* _EXTRACTO DEL DOCUMENTO_:
Años 30. El taller de mi abuelo, Domingo Puertas, en su primera época. En las facturas figuraba como ”Fábrica”. Él es el de la izquierda, con chaleco. Su hermano Cándido es el otro con la misma prenda. Los dos que recogen mangos del suelo eran de relleno, para aparentar. Ya funcionaba el márketing por aquél entonces.

Total que el pobre hombre vio claramente que su ojito derecho no tenía ninguna intención de seguir con el negocio familiar. A pesar de esa perspectiva poco halagüeña, seguí siendo su nieto favorito. Y yo continué frecuentando el taller, así lo llamábamos siempre, para cualquier cosa que no fuera trabajar, porque entonces, claro está, aparecía mi supuesta alergia.

* _QUÉ HARÁS_:
[a] Reproduce el fragmento del texto sobre el taller del abuelo que va desde "Años 30. El" hasta "por aquél entonces.".
[b] Retoma el texto sobre el taller del abuelo y continúalo desde donde se interrumpe.

* _MATERIAL RECOPILADO_:
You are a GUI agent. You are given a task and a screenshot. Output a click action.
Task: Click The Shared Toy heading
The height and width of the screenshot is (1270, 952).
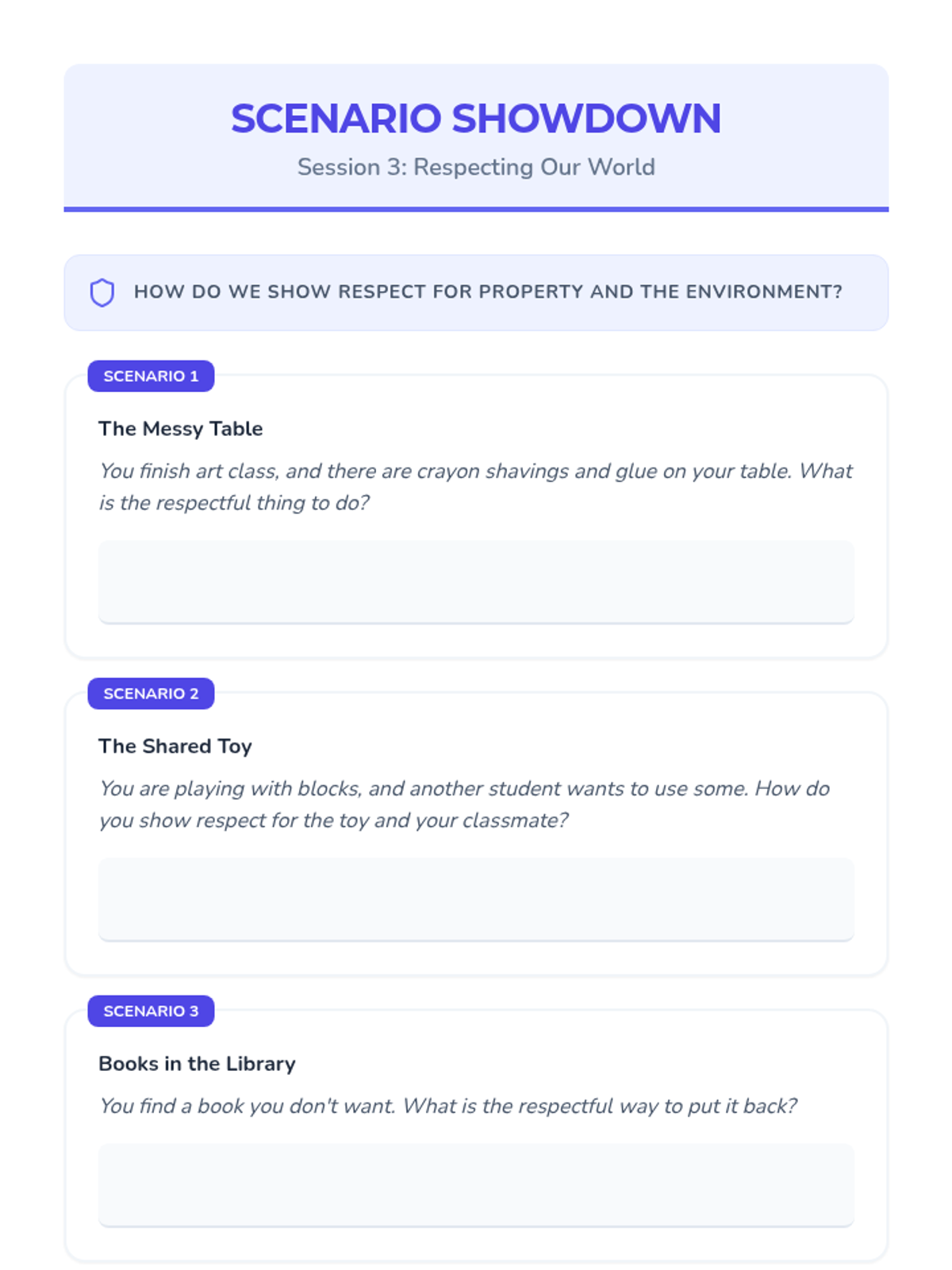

* _RESPUESTAS_:
[a]
Años 30. El taller de mi abuelo, Domingo Puertas, en su primera época. En las facturas figuraba como ”Fábrica”. Él es el de la izquierda, con chaleco. Su hermano Cándido es el otro con la misma prenda. Los dos que recogen mangos del suelo eran de relleno, para aparentar. Ya funcionaba el márketing por aquél entonces.

[b]
Lo bueno del taller era que cuando las máquinas dejaban de atronar y el polvo del serrín se había asolado, se convertía en el lugar perfecto  para idear o construir cualquier cosa. Había montones de herramientas de todo tipo y maderas de todas las formas y tamaños. ¡Incluso había listones y tablas de pino! Con una de aquellas tablas recorté la caja de la guitarra eléctrica con la que actuamos aquel día de la foto. Debía de ser el año 1980. Desde luego aquello no era la obra de un luthier, pero funcionaba y no desentonaba demasiado. Y la había hecho yo, lo que me llenaba de orgullo y satisfacción.


Grupo actuacion lit.jpg
1980. Nuestra primera y única actuación. Una carrera breve pero intensa. De izquierda a derecha: Pepe Canut, Carlos Lueza, Jesús Gracia, yo con mi guitarra casera de color naranja y Juan Carlos Lalueza.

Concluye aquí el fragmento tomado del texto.